# Thread: Producing time series of averages

1. ## Producing time series of averages

Hello, I am new to R so probably a basic question...

I am working with climate data that spans 1000 years in length in monthly increments. The data is a variable, say temperature, on a spatial grid with 144 longitudes and 90 latitudes (in other words, it spans the globe with 2.5 x 2 degree resolution). The dimensions are thus 144 x 90 x 12000, and for example, saying temp[10,19,345] would output the temperature at the 10th longitude grid box, 19th latitude, and 345th month.

Right now I am working on a program that produces a time-series of average temperatures over a prescribed region. That is, I want to define a "box" (say from the 10th to the 30th longitude, and from the 6th to the 8th latitude) and produce a vector with one column (of the average temperature) and 12,000 rows.

Right now, I have done the spatial averaging shown below (please assume I have already loaded in the data and declared names to the temperature and area variables used):

Also note that "area" variable is needed because all the grid boxes do not have the same surface area, and so I have to weight each box accordingly.

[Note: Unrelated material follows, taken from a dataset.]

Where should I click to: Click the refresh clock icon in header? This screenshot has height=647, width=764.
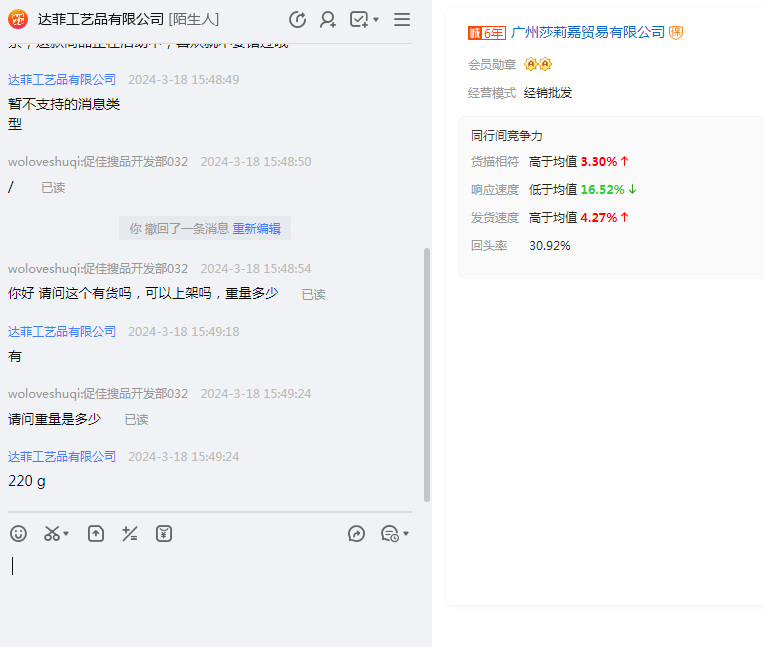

The surface area for a given box changes with latitude but is independent of its longitude. The area of a given box is given as area[longitude,latitude].

######inputs######
# declare time range of interest
timecall1= 1
timecall2=12000

lat1=6 # latitude range to do average
lat2=7
lon1=5
lon2=6 # longitude range to do average
##################

k =lat1; sum=0;
while (k != lat2+1) {
sum=sum+sum(area[lon1,k]*temp[lon1:lon2,k,timecall1])
k= k+1;
}

avg_value=sum/(sum(area[lon1:lon2,lat1:lat2]))
Basically what I'm doing is averaging all the longitude values of temperature for a particular latitude, then moving up to the next latitude and repeating the process, etc.

I've checked the spatial averaging and it seems to be fine, though I come from a science and not a programming background, so if there is a more efficient way to do the above please let me know. I can imagine that with a data set this big such a calculation might get computationally expensive.

The last step is to make it a time series. The above program only works for a single month. It seems trivial but I can't get it. I've tried changing the value in the parentheses to "timecall1:timecall2" or adding in another loop, but it just ends up adding all the values in a way that I don't want.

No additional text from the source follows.